11.5 Cotransport by Symporters and Antiporters

In previous sections, we saw how ATP-powered pumps generate ion concentration gradients across cellular membranes and how K+ channels use the K+ concentration gradient to establish an electric potential across the plasma membrane. In this section, we see how cotransporters use the energy stored in electric potentials and concentration gradients of Na+ or H+ ions to power the uphill movement of another substance, which may be a small organic molecule such as glucose, or an amino acid, or a different ion. An important feature of such cotransport is that neither substance can move alone; movement of both substances together is obligatory, or coupled.

Cotransporters share features with uniporters such as the GLUT proteins.
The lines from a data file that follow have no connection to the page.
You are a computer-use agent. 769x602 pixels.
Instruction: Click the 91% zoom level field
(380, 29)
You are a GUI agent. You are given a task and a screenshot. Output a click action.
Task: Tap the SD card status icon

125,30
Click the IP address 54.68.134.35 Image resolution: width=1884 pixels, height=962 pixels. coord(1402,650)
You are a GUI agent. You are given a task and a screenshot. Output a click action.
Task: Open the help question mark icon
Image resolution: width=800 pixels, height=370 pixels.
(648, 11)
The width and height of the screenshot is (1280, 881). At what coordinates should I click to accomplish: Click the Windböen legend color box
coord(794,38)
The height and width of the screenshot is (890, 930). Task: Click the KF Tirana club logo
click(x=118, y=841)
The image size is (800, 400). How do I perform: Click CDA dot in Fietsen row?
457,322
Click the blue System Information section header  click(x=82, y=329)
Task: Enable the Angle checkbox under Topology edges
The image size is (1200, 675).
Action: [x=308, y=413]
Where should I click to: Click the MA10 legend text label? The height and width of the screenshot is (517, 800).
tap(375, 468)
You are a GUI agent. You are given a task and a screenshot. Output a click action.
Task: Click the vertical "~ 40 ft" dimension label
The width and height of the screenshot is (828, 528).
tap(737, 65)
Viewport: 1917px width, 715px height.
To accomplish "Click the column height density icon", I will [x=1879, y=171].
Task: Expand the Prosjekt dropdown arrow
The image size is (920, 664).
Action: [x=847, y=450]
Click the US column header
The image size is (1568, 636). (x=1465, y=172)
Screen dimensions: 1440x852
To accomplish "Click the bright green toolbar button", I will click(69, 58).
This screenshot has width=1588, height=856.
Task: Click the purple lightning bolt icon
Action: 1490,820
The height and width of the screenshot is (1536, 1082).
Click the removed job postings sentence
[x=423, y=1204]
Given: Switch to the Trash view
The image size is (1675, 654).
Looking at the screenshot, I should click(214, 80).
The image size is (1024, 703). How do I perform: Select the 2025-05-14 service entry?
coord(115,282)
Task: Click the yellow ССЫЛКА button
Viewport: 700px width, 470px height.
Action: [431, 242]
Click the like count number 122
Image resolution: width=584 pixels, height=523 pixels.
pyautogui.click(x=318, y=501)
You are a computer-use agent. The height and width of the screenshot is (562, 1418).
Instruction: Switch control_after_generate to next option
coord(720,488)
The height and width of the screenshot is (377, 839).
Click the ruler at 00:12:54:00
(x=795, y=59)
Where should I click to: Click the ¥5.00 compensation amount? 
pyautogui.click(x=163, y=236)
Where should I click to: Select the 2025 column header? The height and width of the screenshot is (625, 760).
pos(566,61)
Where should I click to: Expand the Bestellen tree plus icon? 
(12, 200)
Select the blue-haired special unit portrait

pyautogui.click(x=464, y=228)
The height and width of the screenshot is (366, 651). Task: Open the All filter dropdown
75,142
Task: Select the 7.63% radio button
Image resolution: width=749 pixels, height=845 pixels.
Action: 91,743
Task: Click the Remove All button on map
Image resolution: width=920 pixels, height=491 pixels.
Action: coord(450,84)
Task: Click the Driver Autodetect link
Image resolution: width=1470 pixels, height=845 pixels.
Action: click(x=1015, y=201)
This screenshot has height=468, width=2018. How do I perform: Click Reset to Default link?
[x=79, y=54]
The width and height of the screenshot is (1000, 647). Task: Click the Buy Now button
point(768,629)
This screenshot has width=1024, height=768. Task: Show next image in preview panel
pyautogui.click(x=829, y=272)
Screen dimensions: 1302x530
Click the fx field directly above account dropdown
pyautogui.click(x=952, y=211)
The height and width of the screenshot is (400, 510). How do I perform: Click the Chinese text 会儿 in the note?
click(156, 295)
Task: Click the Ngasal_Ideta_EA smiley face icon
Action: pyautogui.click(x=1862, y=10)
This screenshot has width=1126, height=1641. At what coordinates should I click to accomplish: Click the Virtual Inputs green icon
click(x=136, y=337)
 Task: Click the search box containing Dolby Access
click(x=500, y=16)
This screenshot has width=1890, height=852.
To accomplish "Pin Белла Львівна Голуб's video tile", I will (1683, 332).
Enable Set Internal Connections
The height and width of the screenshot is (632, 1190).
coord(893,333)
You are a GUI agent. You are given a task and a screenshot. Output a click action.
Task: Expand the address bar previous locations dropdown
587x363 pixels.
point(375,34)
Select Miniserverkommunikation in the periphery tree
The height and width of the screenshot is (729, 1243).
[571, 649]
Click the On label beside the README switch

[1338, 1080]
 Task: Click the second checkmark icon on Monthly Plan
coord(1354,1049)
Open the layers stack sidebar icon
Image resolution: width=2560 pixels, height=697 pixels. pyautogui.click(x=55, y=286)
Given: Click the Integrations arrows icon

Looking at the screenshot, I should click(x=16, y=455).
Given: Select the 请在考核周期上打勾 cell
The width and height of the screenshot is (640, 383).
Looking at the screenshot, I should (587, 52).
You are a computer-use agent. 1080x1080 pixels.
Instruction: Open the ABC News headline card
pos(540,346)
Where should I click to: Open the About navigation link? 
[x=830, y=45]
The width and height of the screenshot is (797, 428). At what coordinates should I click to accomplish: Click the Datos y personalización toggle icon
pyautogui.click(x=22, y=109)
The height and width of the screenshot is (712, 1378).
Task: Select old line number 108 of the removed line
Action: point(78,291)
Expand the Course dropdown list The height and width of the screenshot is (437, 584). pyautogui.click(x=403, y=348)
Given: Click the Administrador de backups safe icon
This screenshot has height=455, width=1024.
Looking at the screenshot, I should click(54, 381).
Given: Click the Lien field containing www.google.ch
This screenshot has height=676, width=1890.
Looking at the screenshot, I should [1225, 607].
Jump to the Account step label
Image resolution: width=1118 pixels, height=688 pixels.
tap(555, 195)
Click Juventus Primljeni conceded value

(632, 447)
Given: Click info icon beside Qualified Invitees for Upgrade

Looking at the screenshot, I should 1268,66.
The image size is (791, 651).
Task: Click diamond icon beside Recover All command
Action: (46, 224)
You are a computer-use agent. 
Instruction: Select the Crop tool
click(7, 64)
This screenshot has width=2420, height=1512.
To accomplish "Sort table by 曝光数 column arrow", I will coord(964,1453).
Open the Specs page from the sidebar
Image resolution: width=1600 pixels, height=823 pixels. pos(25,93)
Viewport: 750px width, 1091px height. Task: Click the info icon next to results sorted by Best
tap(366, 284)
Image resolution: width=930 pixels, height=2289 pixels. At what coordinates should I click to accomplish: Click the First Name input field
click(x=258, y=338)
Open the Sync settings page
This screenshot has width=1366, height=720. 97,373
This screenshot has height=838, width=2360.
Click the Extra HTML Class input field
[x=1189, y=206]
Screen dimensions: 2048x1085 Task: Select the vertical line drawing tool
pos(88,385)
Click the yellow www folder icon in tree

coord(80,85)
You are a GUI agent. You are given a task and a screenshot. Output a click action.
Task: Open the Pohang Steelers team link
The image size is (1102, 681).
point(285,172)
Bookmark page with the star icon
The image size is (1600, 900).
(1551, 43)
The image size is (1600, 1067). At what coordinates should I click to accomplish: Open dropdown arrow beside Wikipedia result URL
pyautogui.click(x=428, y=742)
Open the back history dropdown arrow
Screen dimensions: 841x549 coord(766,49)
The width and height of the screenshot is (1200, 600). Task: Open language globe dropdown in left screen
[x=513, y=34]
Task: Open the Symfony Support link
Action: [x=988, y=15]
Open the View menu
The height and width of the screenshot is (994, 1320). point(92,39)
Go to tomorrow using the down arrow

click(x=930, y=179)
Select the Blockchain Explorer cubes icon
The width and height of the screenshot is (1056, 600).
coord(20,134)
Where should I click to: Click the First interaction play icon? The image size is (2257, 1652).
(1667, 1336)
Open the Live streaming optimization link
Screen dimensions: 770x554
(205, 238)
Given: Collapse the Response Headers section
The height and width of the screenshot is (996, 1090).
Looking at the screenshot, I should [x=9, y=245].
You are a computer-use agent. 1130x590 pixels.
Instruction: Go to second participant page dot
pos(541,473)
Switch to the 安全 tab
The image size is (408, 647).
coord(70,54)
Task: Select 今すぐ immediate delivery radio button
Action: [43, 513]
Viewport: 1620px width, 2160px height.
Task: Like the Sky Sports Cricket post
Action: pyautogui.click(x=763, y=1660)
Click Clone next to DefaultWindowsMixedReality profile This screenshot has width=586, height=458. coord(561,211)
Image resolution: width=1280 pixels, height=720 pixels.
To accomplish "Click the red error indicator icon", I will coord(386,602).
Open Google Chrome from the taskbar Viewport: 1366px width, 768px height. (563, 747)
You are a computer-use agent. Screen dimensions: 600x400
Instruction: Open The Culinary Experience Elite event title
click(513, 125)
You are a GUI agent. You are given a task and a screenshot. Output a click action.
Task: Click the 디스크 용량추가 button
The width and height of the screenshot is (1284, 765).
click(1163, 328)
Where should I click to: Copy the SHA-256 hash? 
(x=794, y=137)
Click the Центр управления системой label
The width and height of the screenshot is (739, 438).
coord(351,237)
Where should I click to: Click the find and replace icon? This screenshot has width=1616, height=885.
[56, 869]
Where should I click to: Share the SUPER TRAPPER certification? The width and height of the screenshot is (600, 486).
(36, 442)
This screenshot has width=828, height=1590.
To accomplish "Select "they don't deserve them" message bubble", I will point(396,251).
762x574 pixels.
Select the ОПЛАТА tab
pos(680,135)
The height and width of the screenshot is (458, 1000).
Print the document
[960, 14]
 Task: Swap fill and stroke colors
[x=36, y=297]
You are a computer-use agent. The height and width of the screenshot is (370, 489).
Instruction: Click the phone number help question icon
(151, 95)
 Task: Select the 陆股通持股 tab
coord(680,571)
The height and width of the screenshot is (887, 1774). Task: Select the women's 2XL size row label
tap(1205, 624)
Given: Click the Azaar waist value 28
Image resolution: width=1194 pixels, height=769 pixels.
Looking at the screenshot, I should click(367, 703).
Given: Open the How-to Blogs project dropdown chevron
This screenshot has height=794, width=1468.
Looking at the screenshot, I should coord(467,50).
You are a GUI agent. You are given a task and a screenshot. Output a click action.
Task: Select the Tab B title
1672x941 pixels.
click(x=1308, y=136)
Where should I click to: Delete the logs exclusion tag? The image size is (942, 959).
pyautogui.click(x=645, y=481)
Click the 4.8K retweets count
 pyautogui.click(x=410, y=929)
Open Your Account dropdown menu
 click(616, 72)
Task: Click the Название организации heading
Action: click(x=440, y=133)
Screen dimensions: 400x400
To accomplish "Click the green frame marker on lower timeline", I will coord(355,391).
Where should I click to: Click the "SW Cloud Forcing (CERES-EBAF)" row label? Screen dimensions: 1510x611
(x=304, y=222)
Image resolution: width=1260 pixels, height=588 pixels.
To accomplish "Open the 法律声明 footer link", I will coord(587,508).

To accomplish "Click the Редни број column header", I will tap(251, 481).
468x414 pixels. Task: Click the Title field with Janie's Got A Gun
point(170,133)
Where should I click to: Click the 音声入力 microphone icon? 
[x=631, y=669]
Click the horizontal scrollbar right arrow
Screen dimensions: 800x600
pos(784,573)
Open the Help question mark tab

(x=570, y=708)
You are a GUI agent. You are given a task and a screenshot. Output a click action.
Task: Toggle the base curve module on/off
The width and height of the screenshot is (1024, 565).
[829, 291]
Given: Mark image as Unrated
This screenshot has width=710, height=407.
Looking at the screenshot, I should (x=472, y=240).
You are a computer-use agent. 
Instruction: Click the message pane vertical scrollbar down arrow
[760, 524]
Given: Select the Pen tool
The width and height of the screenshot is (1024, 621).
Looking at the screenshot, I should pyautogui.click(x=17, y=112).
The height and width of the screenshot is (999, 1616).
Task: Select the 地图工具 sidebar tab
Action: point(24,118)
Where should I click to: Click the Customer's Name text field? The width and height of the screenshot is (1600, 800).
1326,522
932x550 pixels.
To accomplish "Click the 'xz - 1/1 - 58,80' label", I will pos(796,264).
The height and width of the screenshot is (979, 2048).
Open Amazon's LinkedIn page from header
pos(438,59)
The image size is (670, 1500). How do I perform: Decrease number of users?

The two types of transporters exhibit certain structural similarities, operate at equivalent rates, and undergo cyclical conformational changes during transport of their substrates. They differ in that uniporters can only accelerate thermodynamically favorable transport down a concentration gradient, whereas cotransporters can harness the energy released when one substance moves down its concentration gradient to drive the movement of another substance against its concentration gradient.

When the transported molecule and cotransported ion move in the same direction, the process is called symport; when they move in opposite directions, the process is called antiport (see Figure 11-2). Some cotransporters transport only positive ions (cations), while others transport only negative ions (anions). Yet other cotransporters mediate movement of both cations and anions together. Cotransporters are present in all organisms, including bacteria, plants, and animals. In this section, we describe the operation and function of several physiologically important symporters and antiporters.